I hope it's not too late- I haven't made any resolutions for the new year yet. I've never been a good resolution maker, the year of "spend less" washed out pretty fast, no I am not a shop-a-holic, that was the year of surgeries. we all know that surgeries=bills and bills= spending money, lots of it. so that's out of the running for good. Others that were a bust: eat less chocolate; that lasted a whole 2 minutes- there was fudge leftover from Christmas, Oh and the be less sarcastic one, that went over like a ton of bricks. see I'm really not very good at this.

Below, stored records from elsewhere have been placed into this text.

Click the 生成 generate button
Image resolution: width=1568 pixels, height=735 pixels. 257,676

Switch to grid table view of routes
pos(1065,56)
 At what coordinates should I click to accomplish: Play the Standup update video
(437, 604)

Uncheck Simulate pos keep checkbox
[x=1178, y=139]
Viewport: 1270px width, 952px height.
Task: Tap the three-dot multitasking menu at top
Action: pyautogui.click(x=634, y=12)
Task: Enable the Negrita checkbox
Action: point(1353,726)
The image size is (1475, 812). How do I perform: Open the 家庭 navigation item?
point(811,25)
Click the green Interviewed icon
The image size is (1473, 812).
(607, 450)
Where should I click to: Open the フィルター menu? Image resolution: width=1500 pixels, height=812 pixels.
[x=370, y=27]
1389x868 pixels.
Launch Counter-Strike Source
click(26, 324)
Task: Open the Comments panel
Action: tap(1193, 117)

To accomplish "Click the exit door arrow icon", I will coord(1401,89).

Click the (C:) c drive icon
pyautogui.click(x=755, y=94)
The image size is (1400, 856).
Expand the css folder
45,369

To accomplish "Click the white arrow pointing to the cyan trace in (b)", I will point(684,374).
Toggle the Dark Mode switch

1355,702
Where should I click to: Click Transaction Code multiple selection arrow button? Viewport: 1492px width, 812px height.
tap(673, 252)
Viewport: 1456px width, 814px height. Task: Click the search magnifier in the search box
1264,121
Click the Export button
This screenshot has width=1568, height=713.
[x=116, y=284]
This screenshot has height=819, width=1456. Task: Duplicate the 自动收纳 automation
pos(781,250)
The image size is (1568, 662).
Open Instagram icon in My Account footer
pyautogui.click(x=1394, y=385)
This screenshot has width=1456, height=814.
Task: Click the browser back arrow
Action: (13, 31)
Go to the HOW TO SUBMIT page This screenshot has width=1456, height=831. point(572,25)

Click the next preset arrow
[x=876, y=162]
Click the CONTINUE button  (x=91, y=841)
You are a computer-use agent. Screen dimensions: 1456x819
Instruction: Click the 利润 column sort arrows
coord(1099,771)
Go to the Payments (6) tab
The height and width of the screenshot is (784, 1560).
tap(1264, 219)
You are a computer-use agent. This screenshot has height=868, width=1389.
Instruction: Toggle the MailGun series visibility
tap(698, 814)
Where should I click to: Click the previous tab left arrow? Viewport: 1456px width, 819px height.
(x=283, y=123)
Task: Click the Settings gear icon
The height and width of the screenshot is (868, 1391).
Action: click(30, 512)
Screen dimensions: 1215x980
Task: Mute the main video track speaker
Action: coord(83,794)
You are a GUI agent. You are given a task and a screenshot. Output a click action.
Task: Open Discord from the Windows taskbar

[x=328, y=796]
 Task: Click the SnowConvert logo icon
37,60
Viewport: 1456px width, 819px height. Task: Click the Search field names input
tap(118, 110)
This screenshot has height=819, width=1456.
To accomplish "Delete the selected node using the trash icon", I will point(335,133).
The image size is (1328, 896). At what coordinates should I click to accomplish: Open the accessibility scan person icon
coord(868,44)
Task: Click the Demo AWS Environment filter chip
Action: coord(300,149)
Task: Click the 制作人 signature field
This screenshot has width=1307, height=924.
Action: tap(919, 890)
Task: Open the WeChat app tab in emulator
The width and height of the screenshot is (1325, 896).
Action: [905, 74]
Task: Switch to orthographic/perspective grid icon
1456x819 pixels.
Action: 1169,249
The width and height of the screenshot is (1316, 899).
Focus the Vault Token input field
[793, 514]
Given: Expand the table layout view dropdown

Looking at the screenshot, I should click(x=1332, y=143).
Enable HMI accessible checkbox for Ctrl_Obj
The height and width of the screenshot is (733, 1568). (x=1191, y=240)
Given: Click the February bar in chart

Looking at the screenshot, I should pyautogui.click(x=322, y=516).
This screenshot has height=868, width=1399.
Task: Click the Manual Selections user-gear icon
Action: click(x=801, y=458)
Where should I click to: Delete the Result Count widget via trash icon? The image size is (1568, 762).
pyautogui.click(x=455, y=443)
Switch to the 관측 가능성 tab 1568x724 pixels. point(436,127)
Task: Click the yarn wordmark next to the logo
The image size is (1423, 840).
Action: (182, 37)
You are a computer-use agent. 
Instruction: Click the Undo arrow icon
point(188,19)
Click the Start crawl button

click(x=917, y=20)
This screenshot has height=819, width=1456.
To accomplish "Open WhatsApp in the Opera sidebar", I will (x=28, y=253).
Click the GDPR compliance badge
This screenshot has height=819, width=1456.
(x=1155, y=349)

I think my resolution making skills suck because I make one and suddenly the universe has very different plans for me, like the exact opposite of what I resolved to do. What exactly is a resolution anyway? re solution, like trying to fix the same problems over and over again? I don't really get it, and maybe that's the real problem with my resolution making skills- so do you make a list of your problems and think of new and improved solutions? Is that how it's supposed to go? and how many do you make, are they all supposed to be difficult, or should there be varying degrees of difficulty? I really need to be ensured some success-cause I'm a lazy overachiever.
Lets see; no babies, there really aren't any more solutions for that, tried them all- I promise. What else; sassy girl loathes school, requested teacher last year, maybe let the chips fall where they may this year? I hope I can be that brave, it's hard for a smother mother like me to hand over decisions for Girl Child to strangers, even if they might know better than I do.
I think I've narrowed it down to 5
1. read scriptures more, family and personal
2. less smothering for Girl Child
3. make meal plans for each month-and actually try to stick to it
4. do at least 1 nice thing-above and beyond regular stuff- everyday for The Schroeder and Em
5. paint my nails more often-once a year would cover this one. I told you I need a guaranteed success.